In posts-to-come, I'll further discuss different techniques to implement artificial intelligence, which is a fundamental component of any enjoyable game. But something that it's worth pointing out now is that we tend to think that the best AI is the one that makes it harder for the player. However, I personally believe that the best AI is the one that, as Hannan states, performs realistically. This a subtle but important difference to consider.

See you!

## martes, 7 de mayo de 2013

### Starting off!

So at last the moment has arrived when I'll tell something about the project I'm working on. The keyword here is 'simplicity'. I won't aspire to make a God-of-War-like 3D adventure game (in spite of how much I love this game). I have to be realistic. I'm just one person and I lack the necessary technical knowledge to program staggering 3D effects. Therefore the game must be simple, something I can be sure I'll be able to finish. Once I've done the first one, I'll probably feel like doing something more elaborated.

The game will be a classical 2D side-scrolling platform game. I think that this kind of games can be very fun, and they can be very profound too. If you don't believe me, just take a look at Blow's Braid. Also, you can ignore some intrinsic difficulties to 3D games, such as culling algorithms.

I'm currently in the process of making a small engine to support several features. In the following posts, I will be explaining these features in detail, as well as the difficulties I came across along the way. My idea is to cover each aspect of a typical game, from basic physics to artificial intelligence and graphics programming.

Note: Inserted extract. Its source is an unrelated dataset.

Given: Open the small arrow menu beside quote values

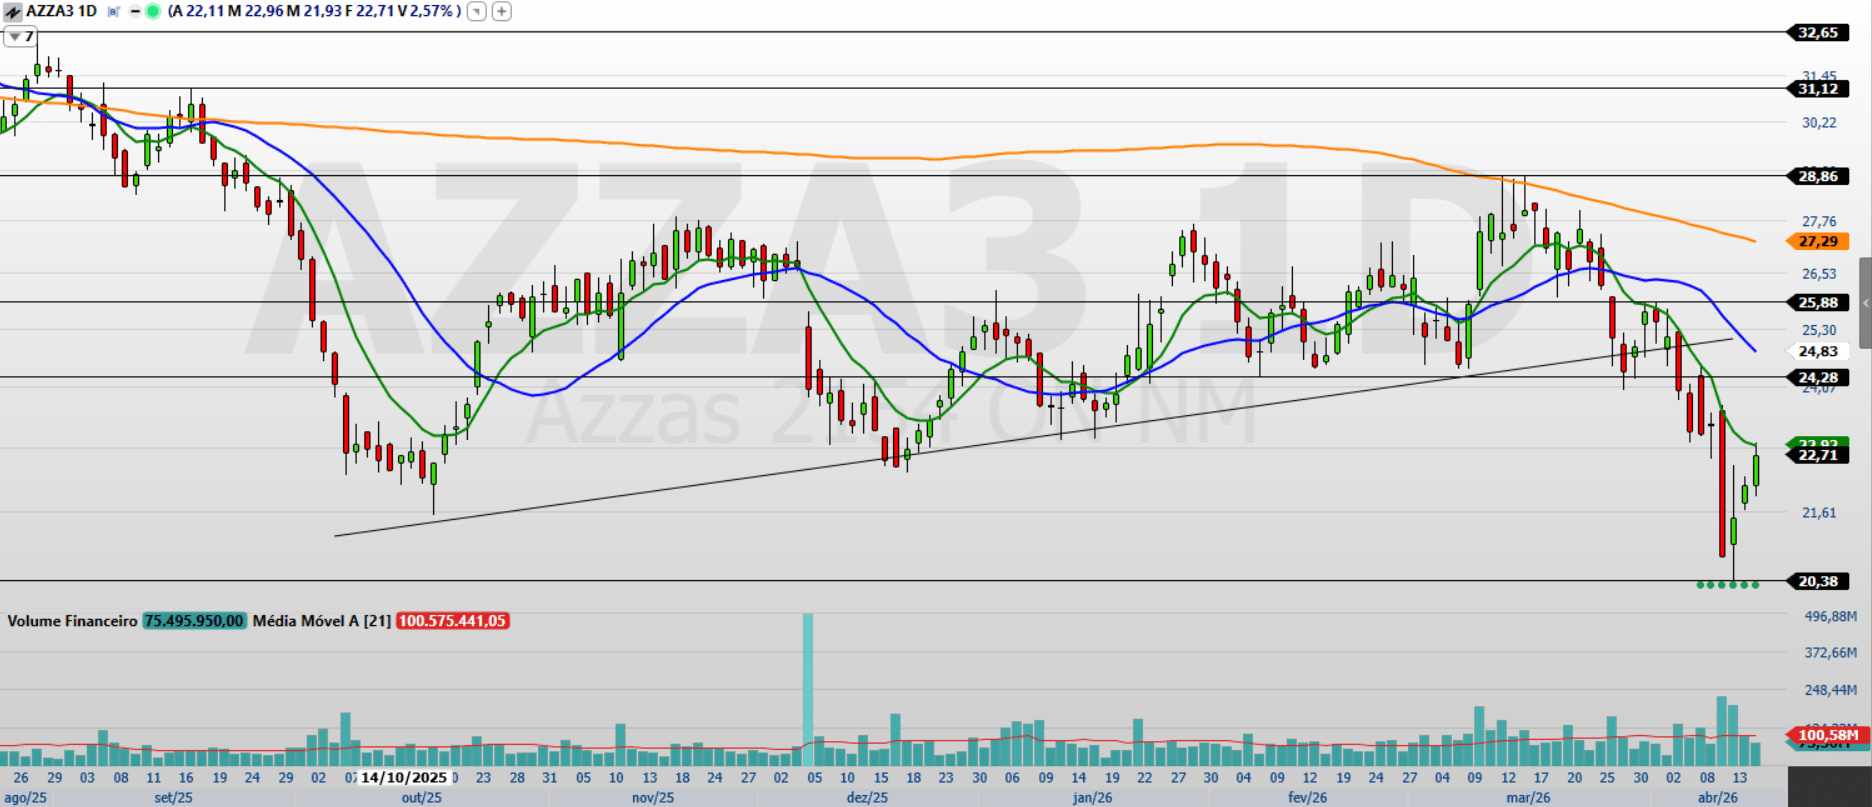Looking at the screenshot, I should (x=477, y=11).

Regarding the technology, I'm using C++ as programming language and SFML in order to retrieve keyboard inputs and as render library. The choice is simple. I love C (as I read in one programming book lots of years ago, C is the language that God used to create the world; mmm... maybe this is the reason why there are so many buffer overflows...), and as far as I know, many current game engines use the Object-Oriented version of C, that is, C++. However, I must admit that it is not the easiest language if you've never faced a programming language before. I'd never recommend any aspiring game developer to begin with this language. I chose C++ because I already know enough C and Object-Oriented principles and patterns as a result of studying computer science. If you're new to programming though, I'd advice you to go for a more accessible language or game-making solution such as GameMaker.

As for the graphics library, you may find many out there. However, SFML seems to have an easy learning curve and builds upon OpenGL. For now, I'll use the abstraction with which SFML provides me (remember, abstraction is our friend), but in the future, I'd like to add some graphics programming by using vertex and pixel shaders, something that the library easily allows.

As a final comment, I'd like to add that the first game (my game in particular) might be a 'shitty game', but at last it'll be a game, 'my game', and you need to start off at some point anywhere. The following video shows advices for people wanting to become game developers. I found some comments challenging and inspiring. Remember, don't be afraid of simplicity. It's the natural path. Actually, I'd say it's the only possible path.

## viernes, 3 de mayo de 2013

### How to make a game in 48 hours

I came across a time lapse video of a game making process for Ludum Dare, the name of which is Dream Fishing. For those who don't know it, Ludum Dare is a game making competition where developers must create a game in 48 hours. As you can see, the game author, Sophie Houlden, only took breaks to eat, have some short naps and watch some Anime.